WORK TO DO
Copy the lines from the records verbatim, starting at the line that contains "This screenshot has width=1026, height=922." and ending at the last line of the records. Leave the pictures out of your answer.

Start of GIVEN RECORDS

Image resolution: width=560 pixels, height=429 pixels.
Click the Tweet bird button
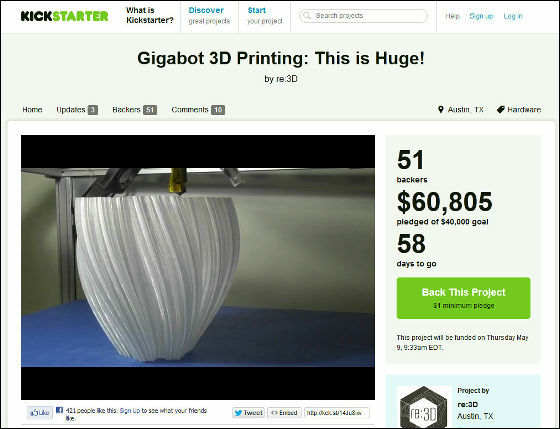click(x=249, y=413)
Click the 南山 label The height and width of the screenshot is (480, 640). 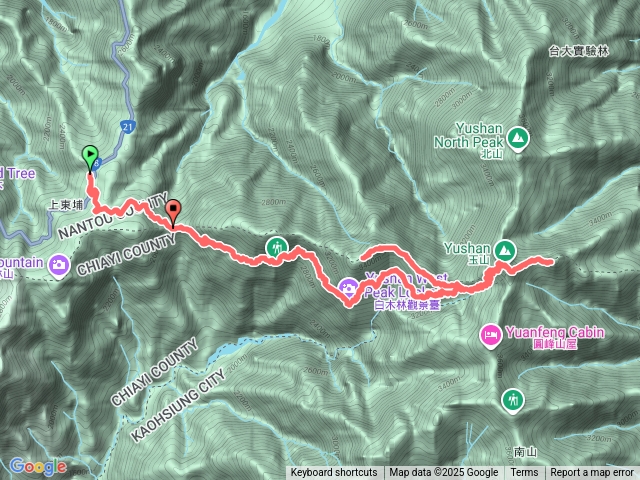pyautogui.click(x=525, y=452)
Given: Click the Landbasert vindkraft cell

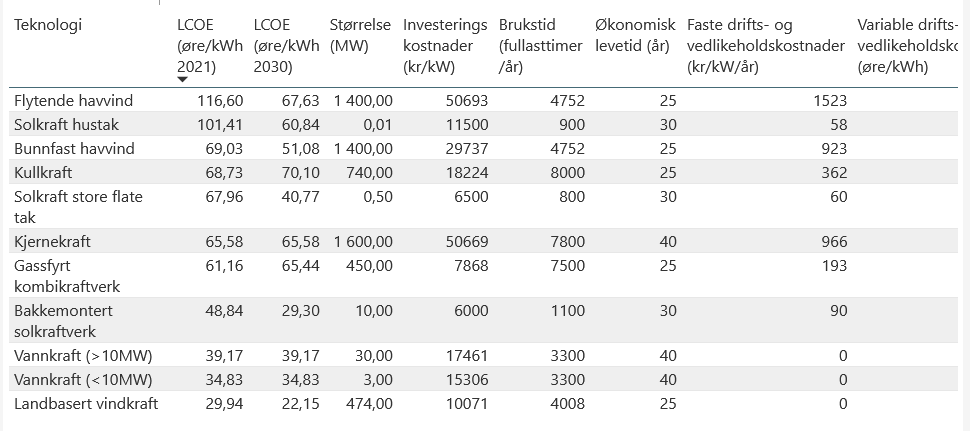Looking at the screenshot, I should click(86, 404).
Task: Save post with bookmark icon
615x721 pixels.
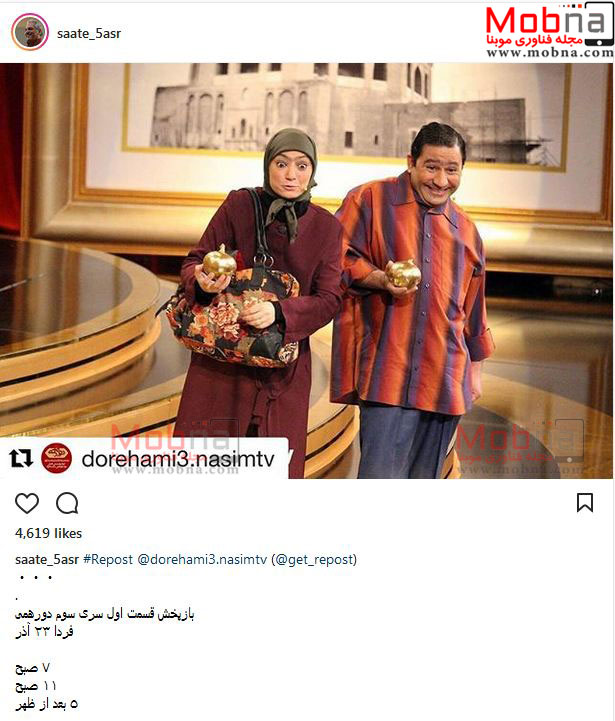Action: click(x=585, y=503)
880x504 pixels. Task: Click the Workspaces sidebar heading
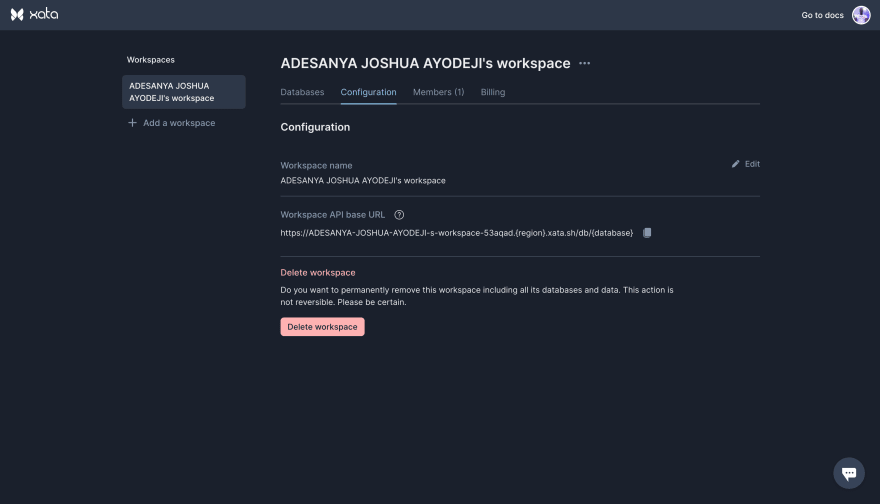[x=150, y=60]
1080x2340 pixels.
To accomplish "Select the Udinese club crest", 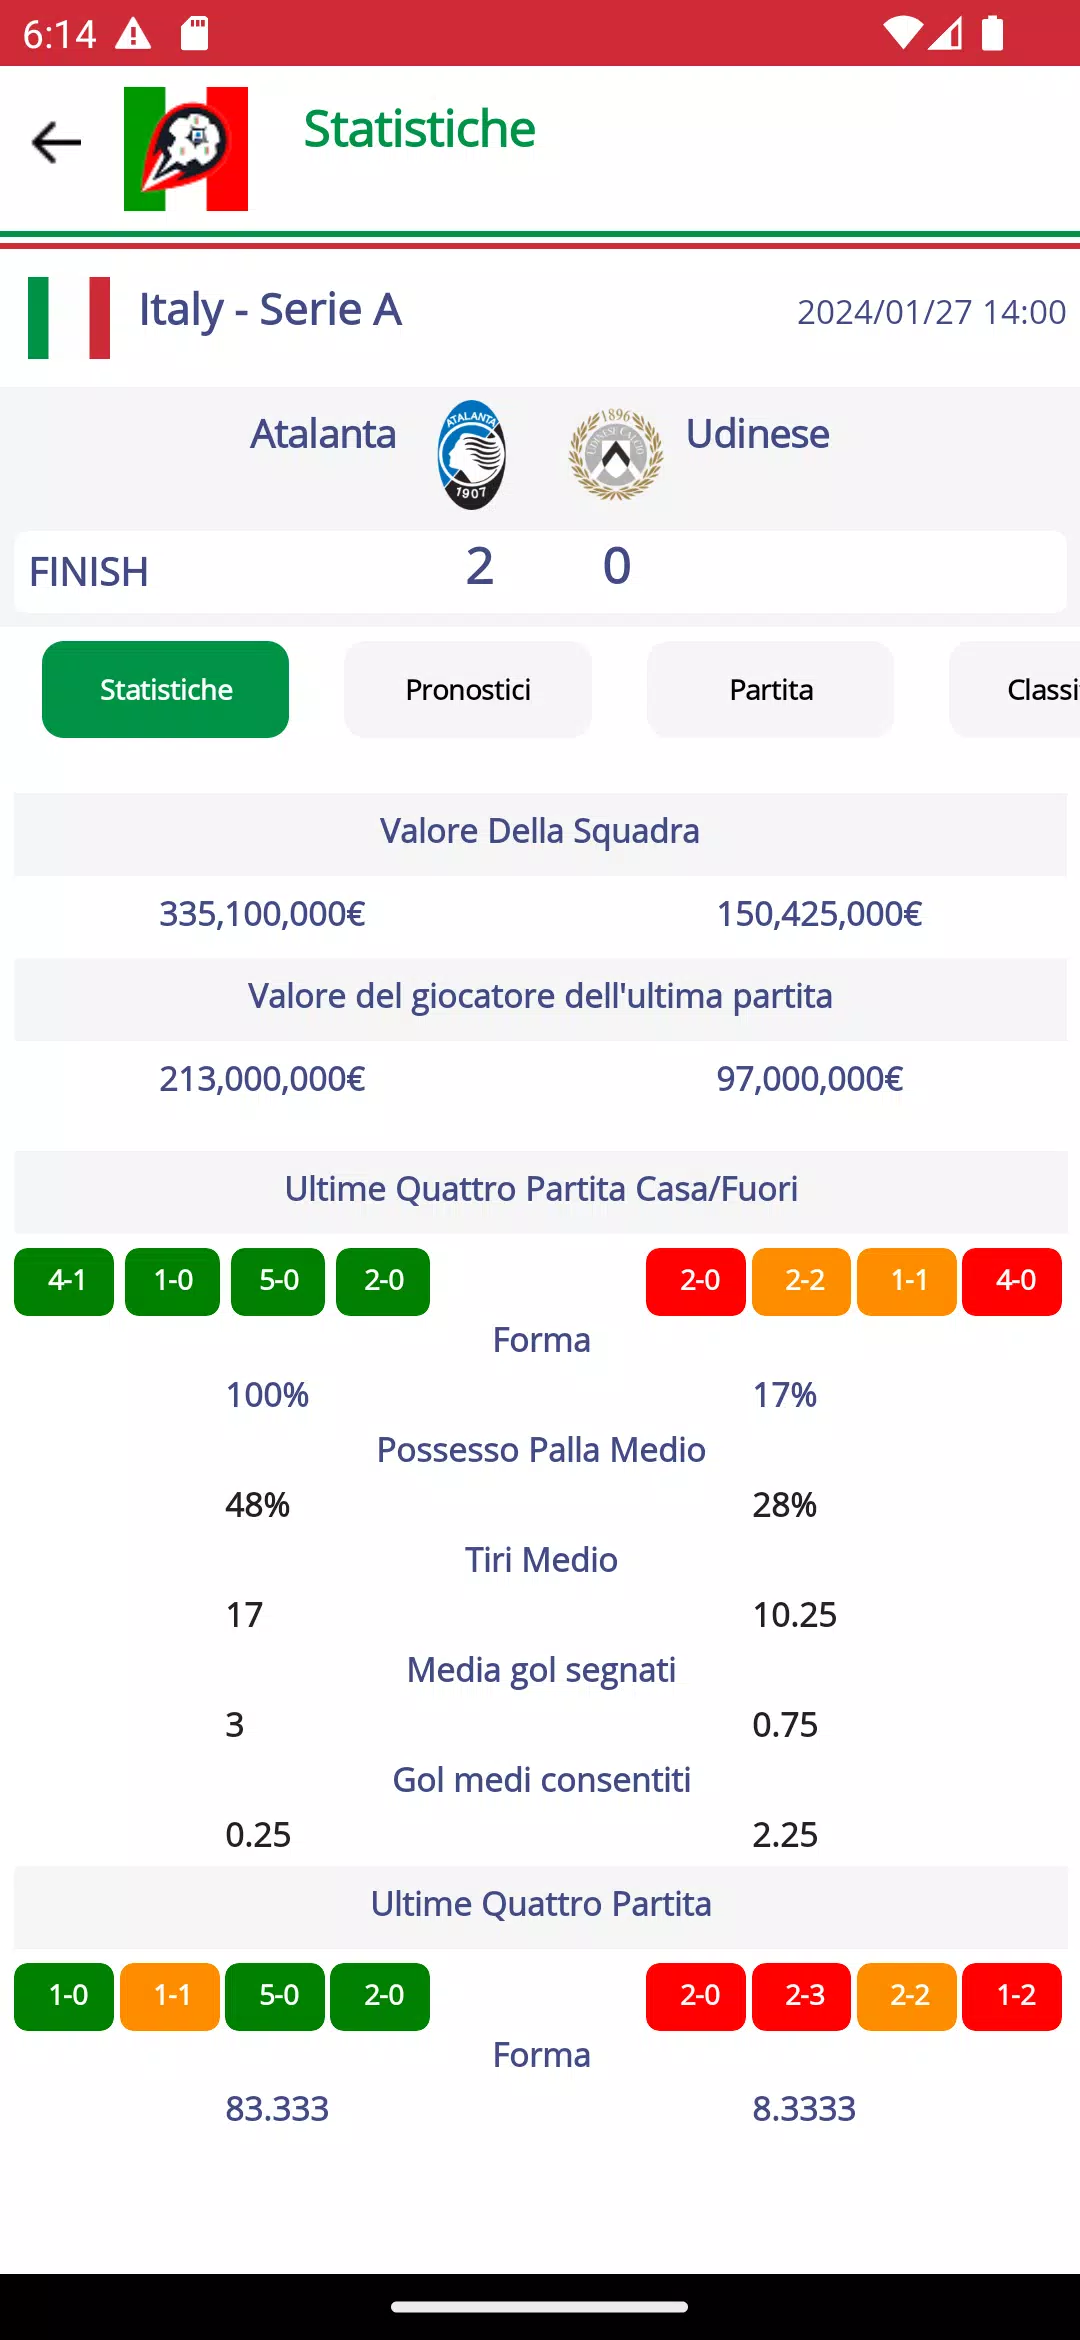I will [x=615, y=455].
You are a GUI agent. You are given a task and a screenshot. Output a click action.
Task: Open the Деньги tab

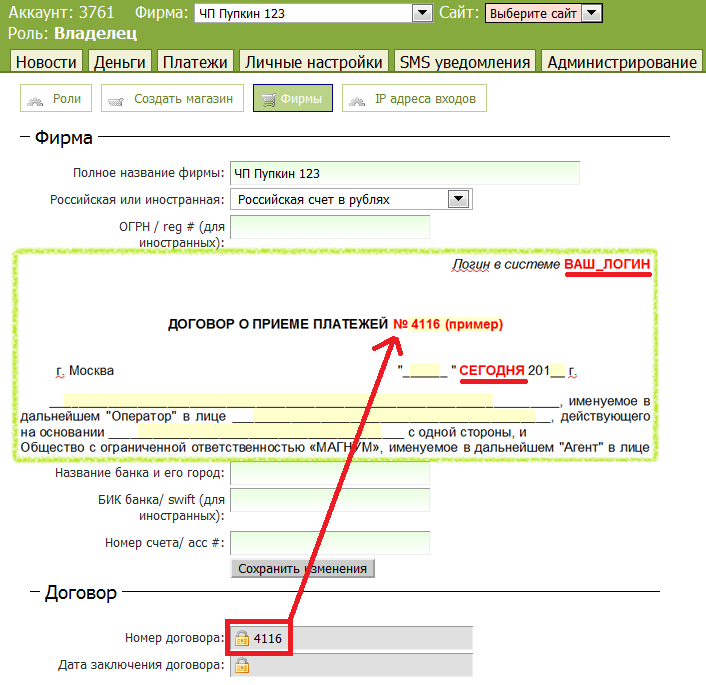pyautogui.click(x=119, y=62)
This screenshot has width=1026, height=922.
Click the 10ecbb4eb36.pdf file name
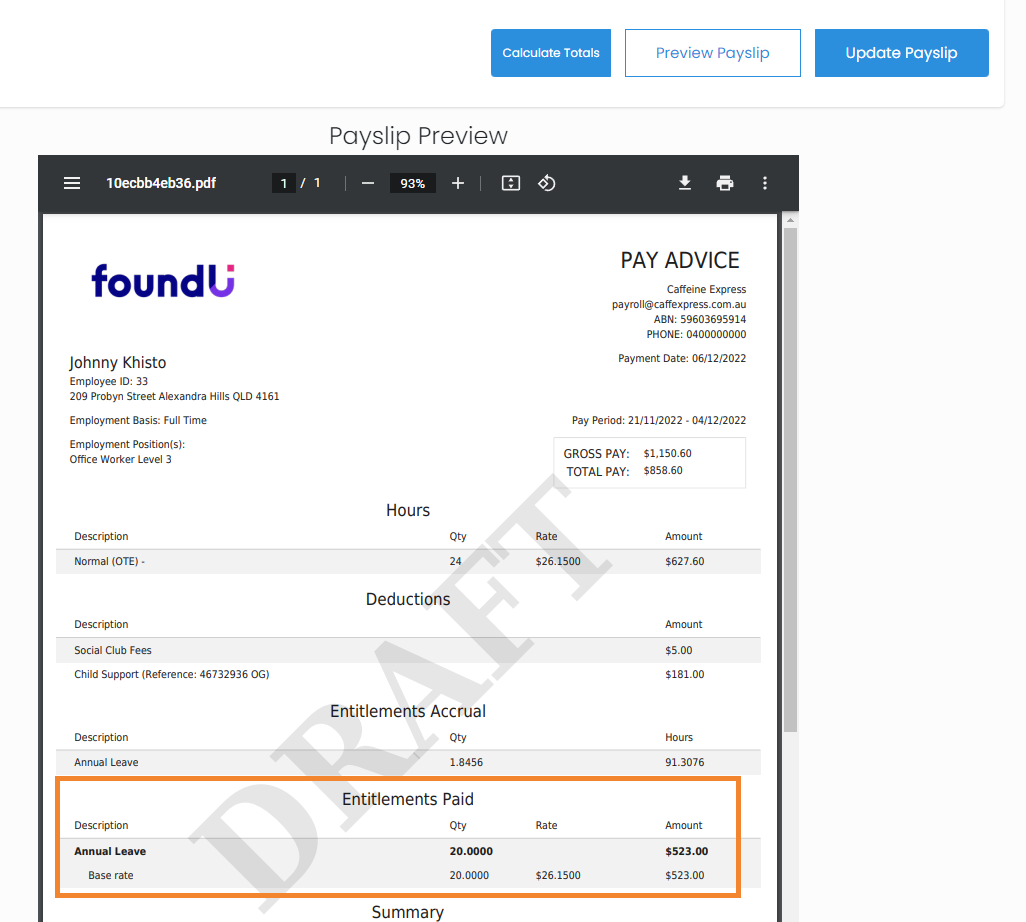161,183
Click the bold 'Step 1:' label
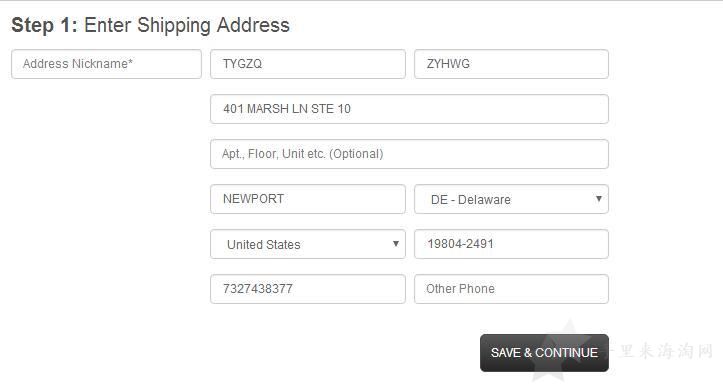This screenshot has height=390, width=723. tap(44, 25)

End of GIVEN RECORDS

REPLY
This screenshot has width=1026, height=922.
Click the 10ecbb4eb36.pdf file name
161,183
Click the bold 'Step 1:' label
This screenshot has height=390, width=723. tap(44, 25)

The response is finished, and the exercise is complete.